A recent study has identified certain types of oral bacteria that have a correlation with the risk of developing pancreatic cancer.
Oral bacteria have been linked to a slew of medical conditions, including heart attack, stroke, breast cancer and more, and researchers believe pancreatic cancer can be added to the list. In a recent study from the Laura and Isaac Perlmutter Cancer Center at the NYU Langune Medical Center, researchers discovered that the presence of two specific types of bacteria, Porphyromonas gigivalis and Aggregatibacter actinomycetemcomitans, significantly raised the likelihood of developing pancreatic cancer. Both bacteria have previously been tied to periodontitis and other oral diseases.
“These bacterial changes in the mouth could potentially show us who is most at risk of developing pancreatic cancer,” says study author Jiyoung Ahn, PhD, associate director of population sciences at the Perlmutter Cancer Center and associate professor the NYU Langone.

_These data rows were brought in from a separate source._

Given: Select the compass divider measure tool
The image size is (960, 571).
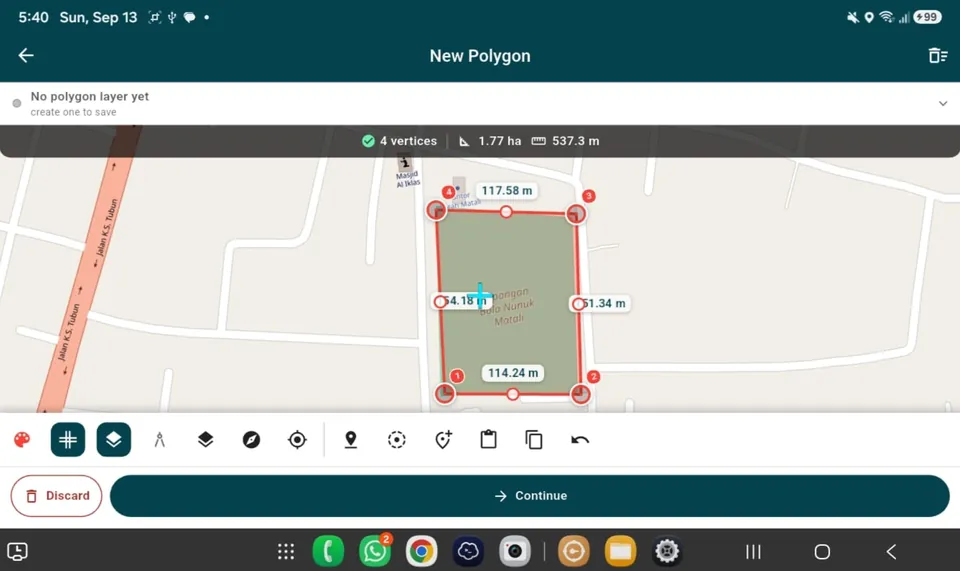Looking at the screenshot, I should pos(160,439).
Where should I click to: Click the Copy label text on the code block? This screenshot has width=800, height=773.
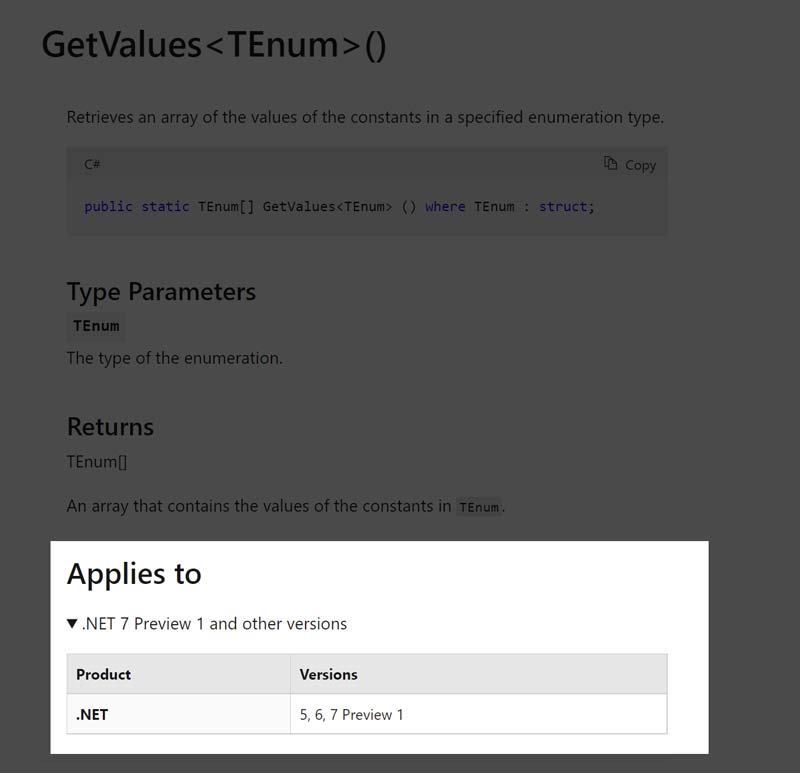point(640,165)
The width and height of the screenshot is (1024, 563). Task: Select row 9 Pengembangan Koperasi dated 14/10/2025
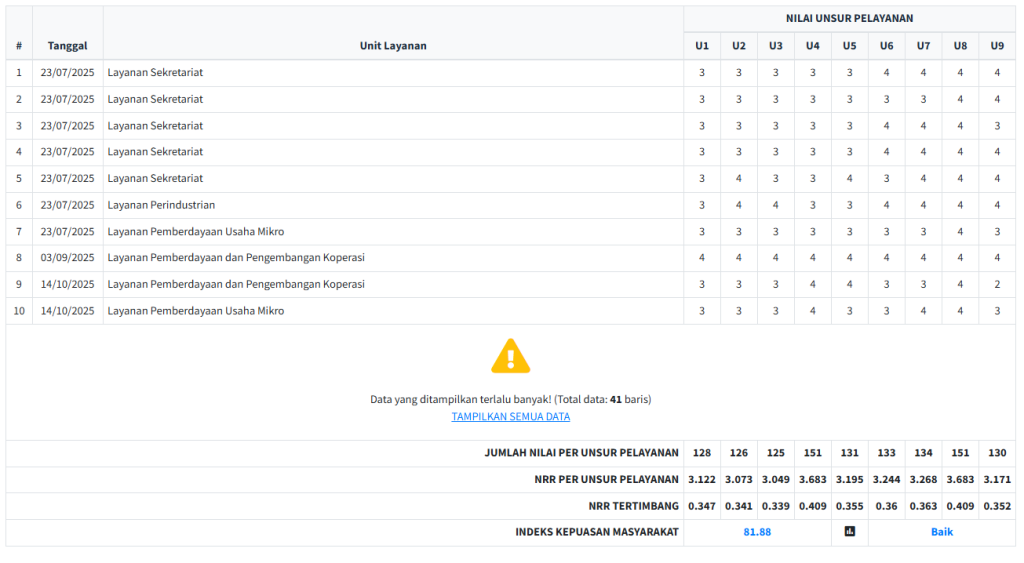click(235, 284)
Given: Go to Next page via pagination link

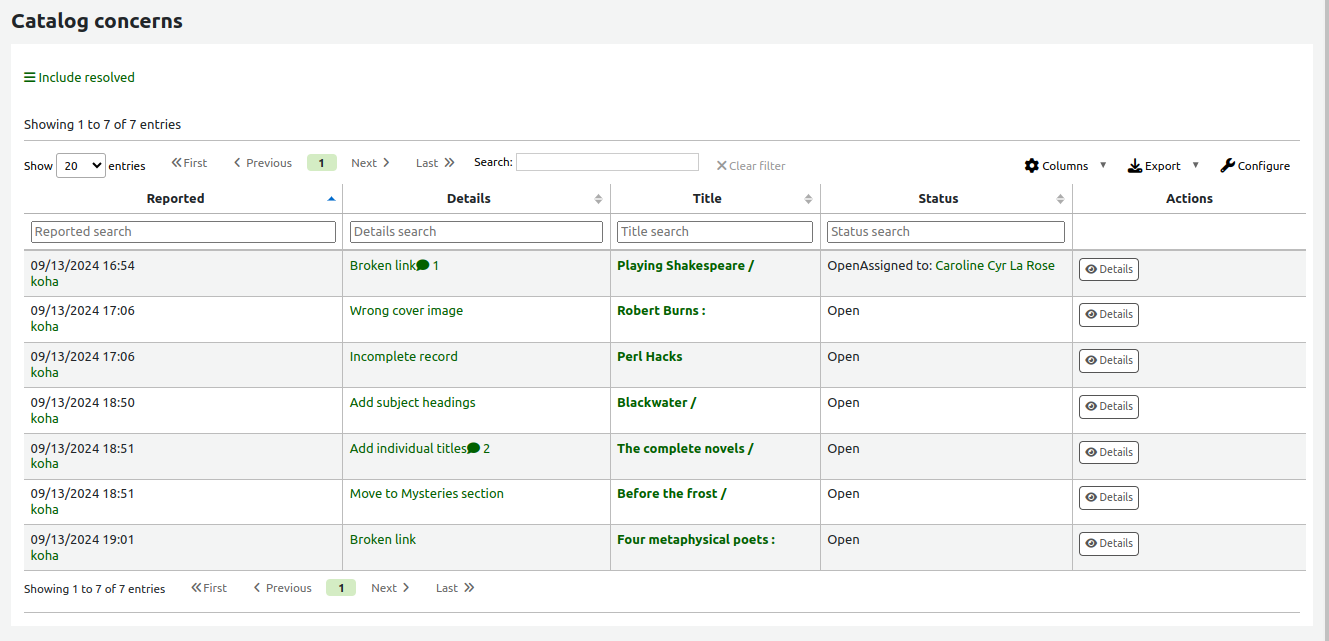Looking at the screenshot, I should pyautogui.click(x=369, y=162).
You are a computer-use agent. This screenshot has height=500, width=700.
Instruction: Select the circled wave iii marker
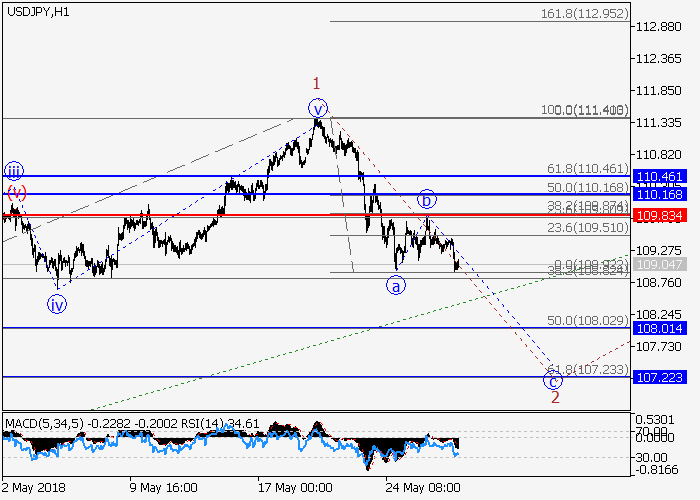13,170
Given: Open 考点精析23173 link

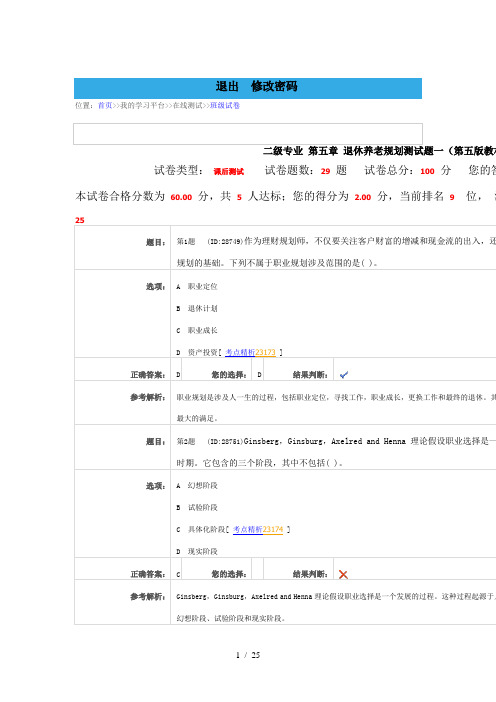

To identify the link, researchers studied bacterial contents in mouthwash samples from over 700 Americans participating in a larger ongoing cancer study through the National Cancer Institute and the American Cancer Society. After mouthwash samples were obtained, study participants, who were all healthy at the beginning of the study, were monitored for several years to determine how many would develop pancreatic cancer. Ultimately, 361 of the study participants developed pancreatic cancer, and researchers determined that those that had Porphyromonas gingivalis had a 59 percent greater chance of doing so than those without the bacteria. Similarly, patients whose oral bicrobiomes contained Aggregatibacter actinomycetemcomitans faced a 50 percent greater risk of developing the disease.

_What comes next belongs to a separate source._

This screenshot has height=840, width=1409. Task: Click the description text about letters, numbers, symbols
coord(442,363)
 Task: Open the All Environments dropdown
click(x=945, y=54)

In addition to the discovery of the bacteria correlation, researchers also found other contributing factors.
"Our study offers the first direct evidence that specific changes in the microbial mix in the mouth -- the oral microbiome -- represent a likely risk factor for pancreatic cancer along with older age, male gender, smoking, African-American race, and a family history of the disease," says Ahn.
While the study cannot show direct cause and effect, researchers believe it is a step in identifying risk factors for developing pancreatic cancer, although they have not yet determined why the bacteria contribute to this increased risk. The hope is that if researchers can identify the exact role of oral bacteria in pancreatic cancer, new screening techniques could be developed to increase early intervention, or even prevent cancer.

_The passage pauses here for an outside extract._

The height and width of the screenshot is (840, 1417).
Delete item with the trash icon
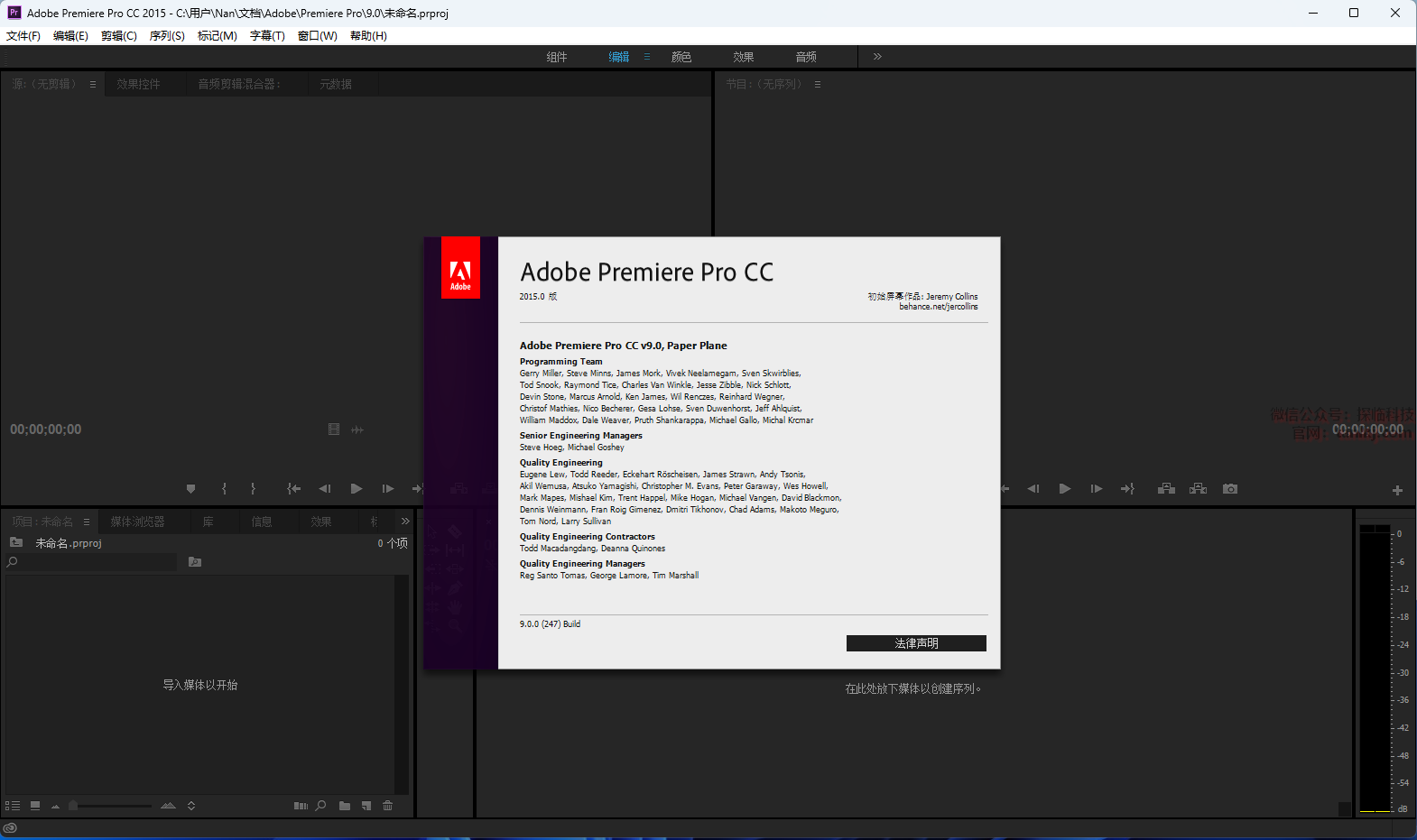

The American Cancer Society estimates that about 53,070 people will be diagnosed with pancreatic cancer in 2016, and approximately 41,780 patients will die from the disease. While the average lifetime risk of the disease is low (about 1 in 65 or 1.5 percent), pancreatic cancer has a poor prognosis, as it spreads quickly and often escapes early detection, making prevention critical.
The research was presented on April 19 in New Orleans at the annual meeting of the American Association for Cancer Research.